* _Exercise brief_:
Pictures aside, copy every record word for word.

* _Records to process_:
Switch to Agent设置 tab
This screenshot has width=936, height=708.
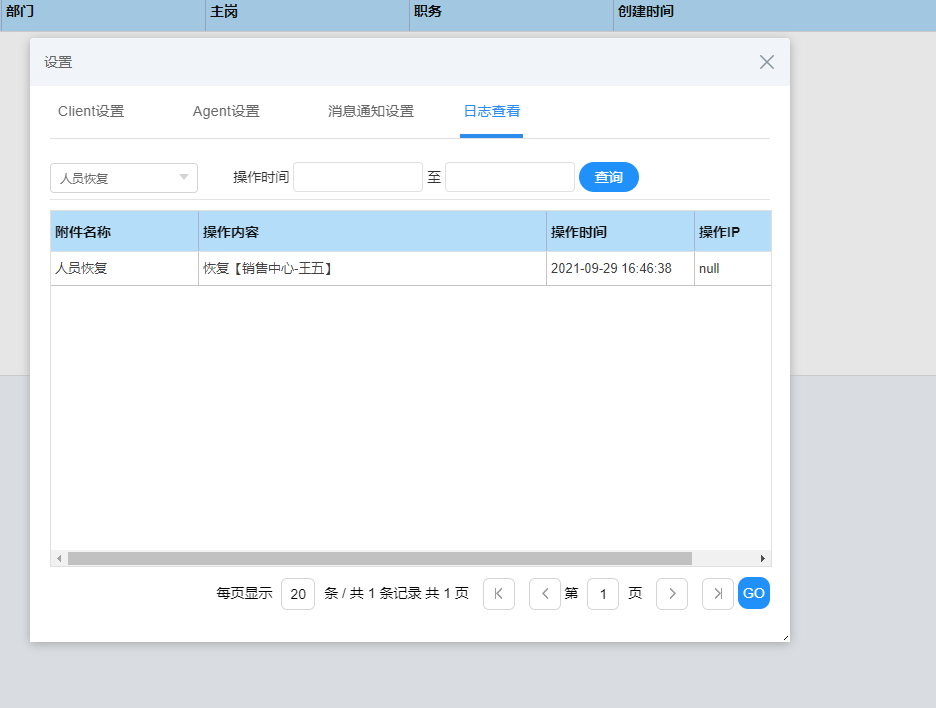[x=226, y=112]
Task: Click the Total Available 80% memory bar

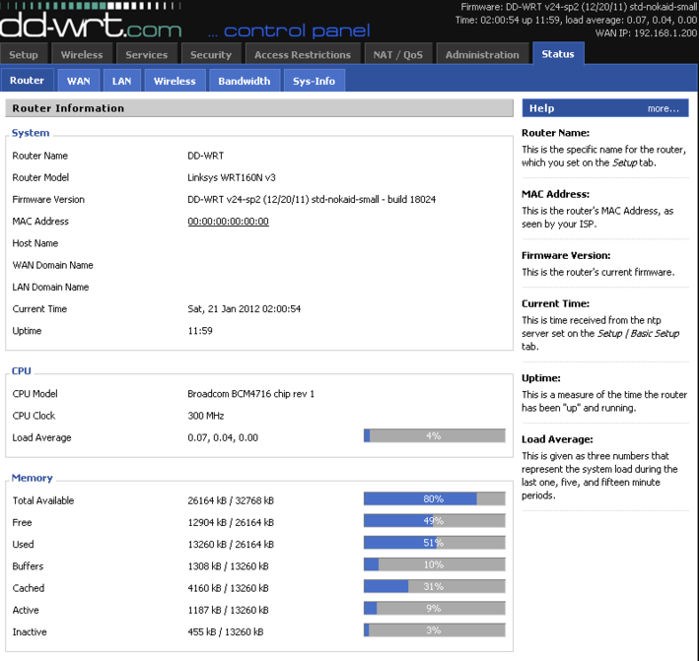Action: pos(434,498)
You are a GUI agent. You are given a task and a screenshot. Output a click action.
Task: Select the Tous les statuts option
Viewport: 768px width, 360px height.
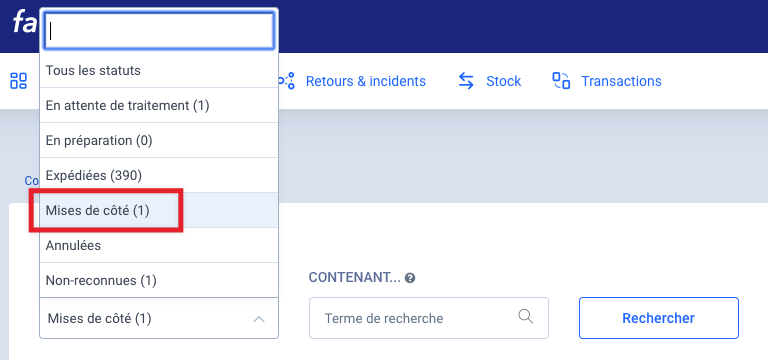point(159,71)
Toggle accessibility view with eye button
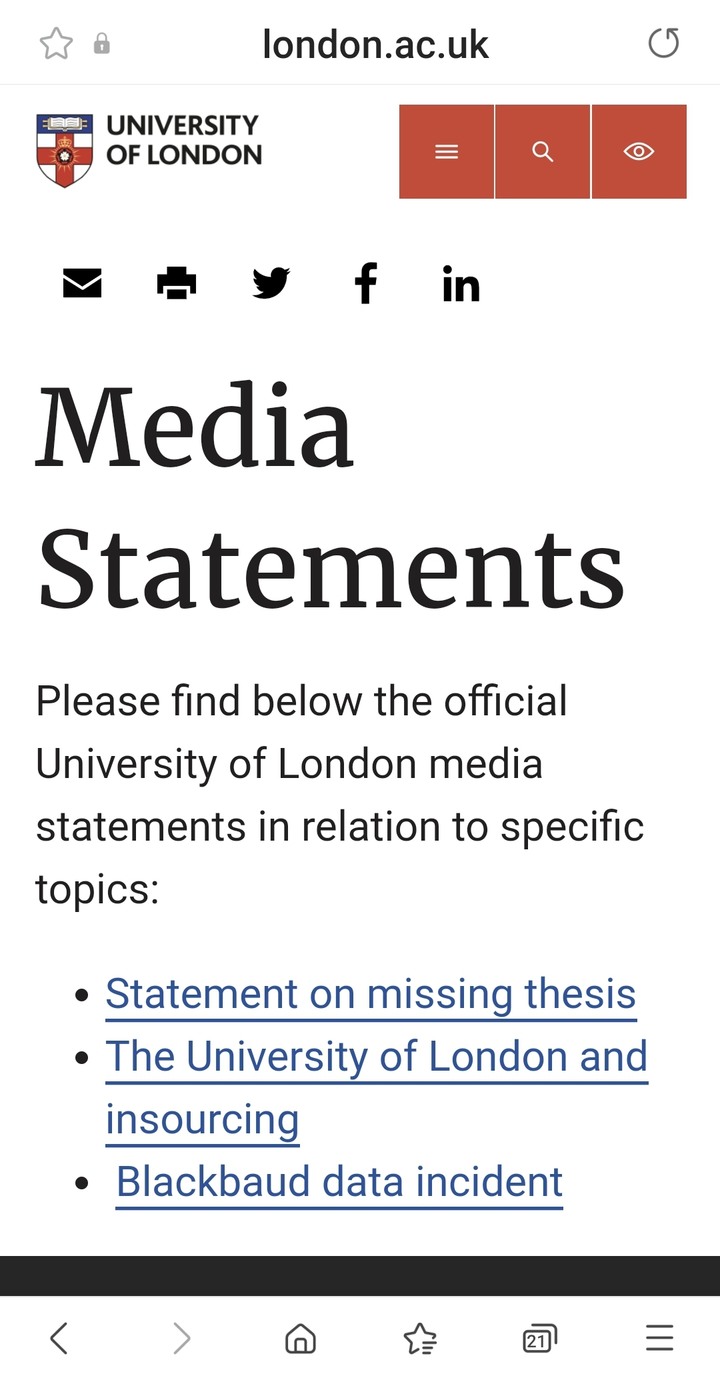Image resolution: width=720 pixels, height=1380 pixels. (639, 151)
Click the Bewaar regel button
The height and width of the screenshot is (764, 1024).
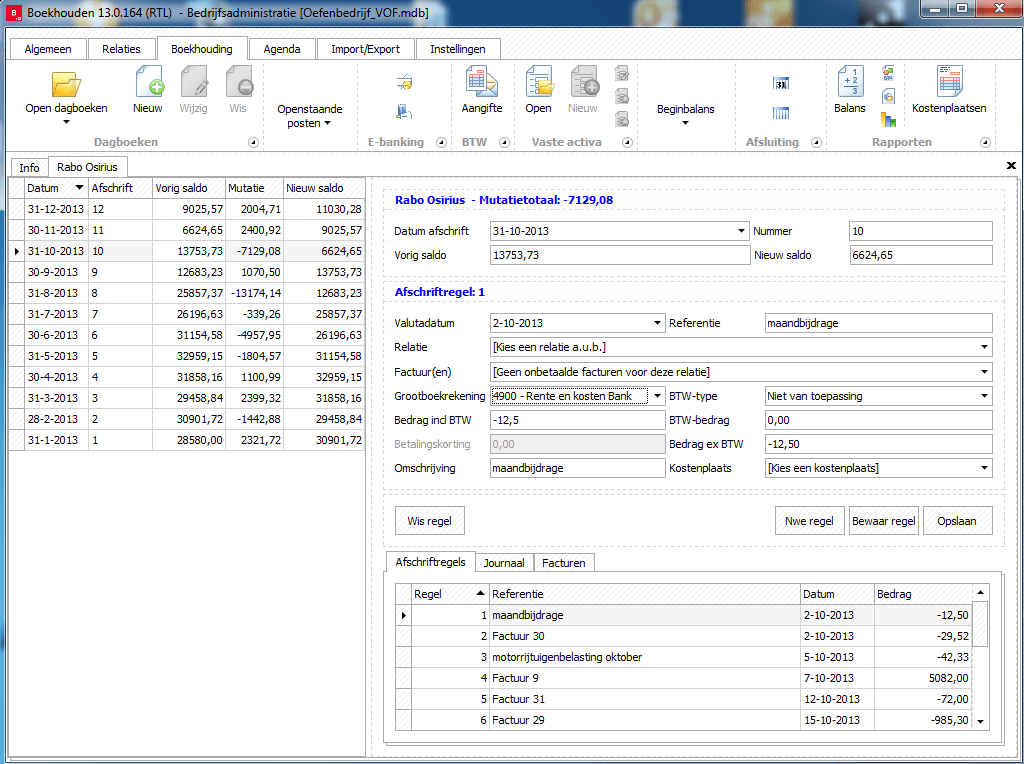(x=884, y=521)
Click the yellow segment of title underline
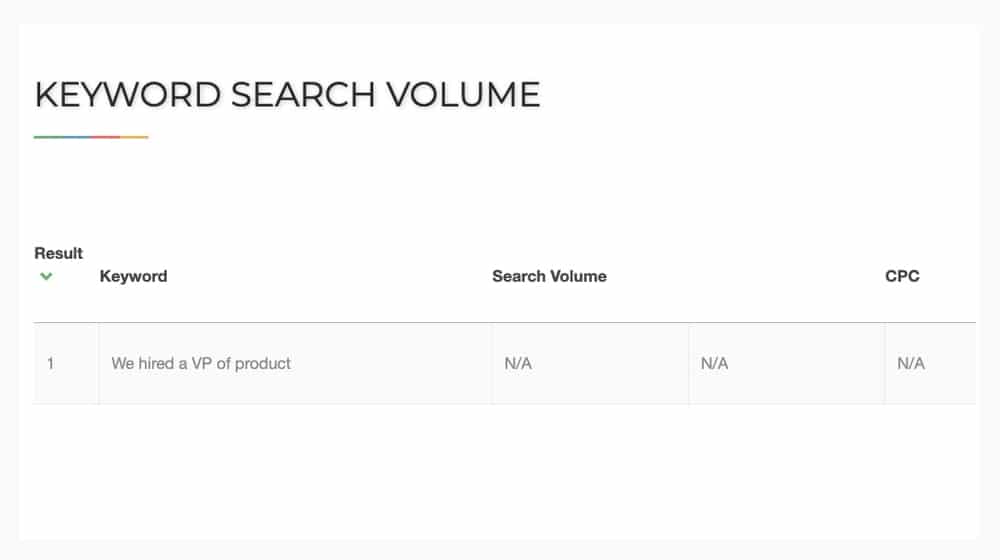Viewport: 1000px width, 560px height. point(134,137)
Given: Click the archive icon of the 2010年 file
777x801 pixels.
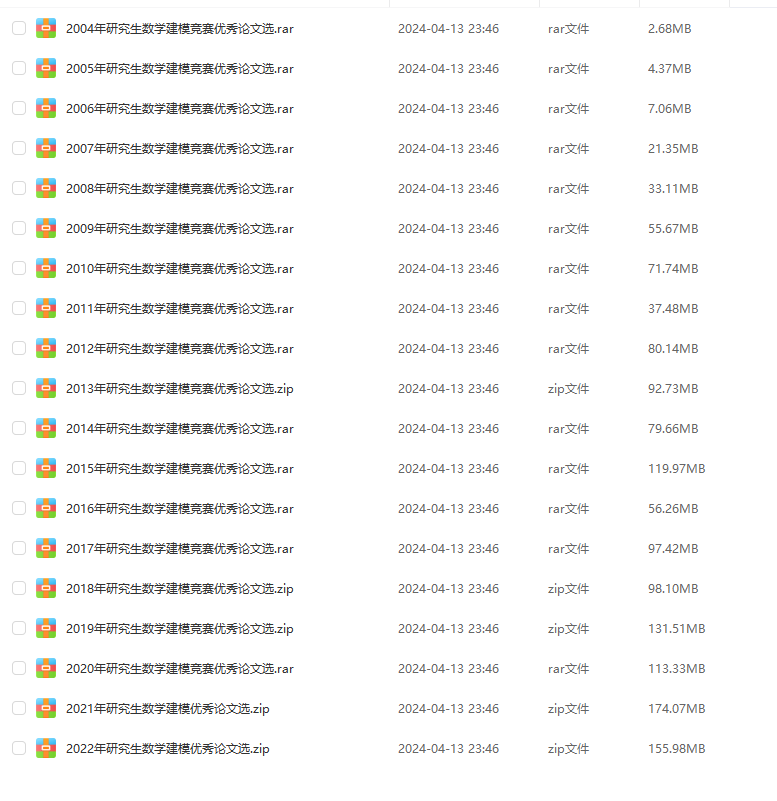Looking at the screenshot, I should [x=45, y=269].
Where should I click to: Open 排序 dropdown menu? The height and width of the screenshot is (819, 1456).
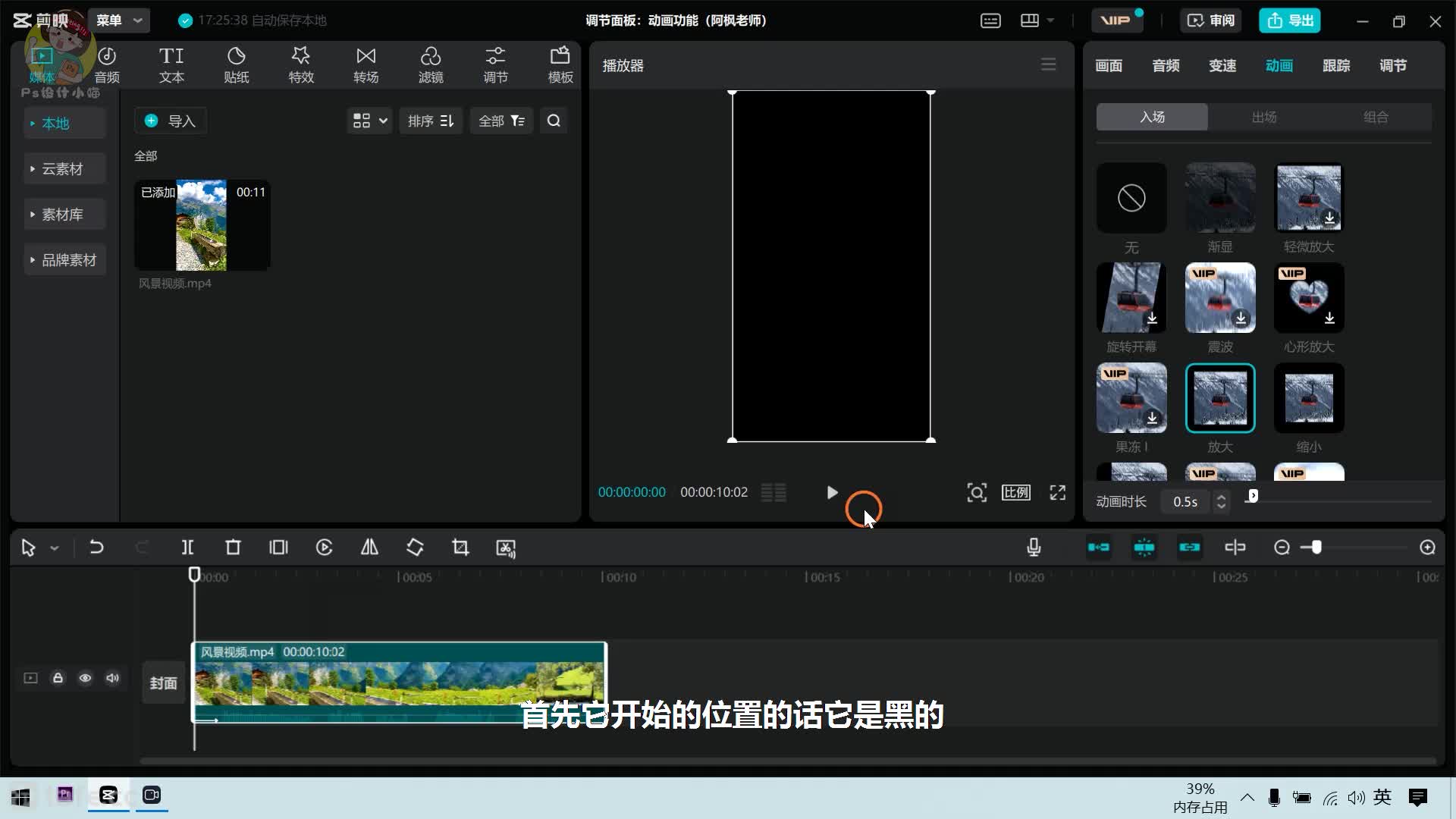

* _Response box_:
Switch to Agent设置 tab
This screenshot has width=936, height=708.
[x=226, y=112]
Task: Click the Total Available 80% memory bar

Action: pos(434,498)
You are a GUI agent. You are given a task and a screenshot. Output a click action.
Task: Select the Tous les statuts option
Viewport: 768px width, 360px height.
point(159,71)
Toggle accessibility view with eye button
Image resolution: width=720 pixels, height=1380 pixels. (639, 151)
Click the Bewaar regel button
The height and width of the screenshot is (764, 1024).
(x=884, y=521)
Click the yellow segment of title underline
Viewport: 1000px width, 560px height. point(134,137)
Given: Click the archive icon of the 2010年 file
777x801 pixels.
Looking at the screenshot, I should [x=45, y=269].
Where should I click to: Open 排序 dropdown menu? The height and width of the screenshot is (819, 1456).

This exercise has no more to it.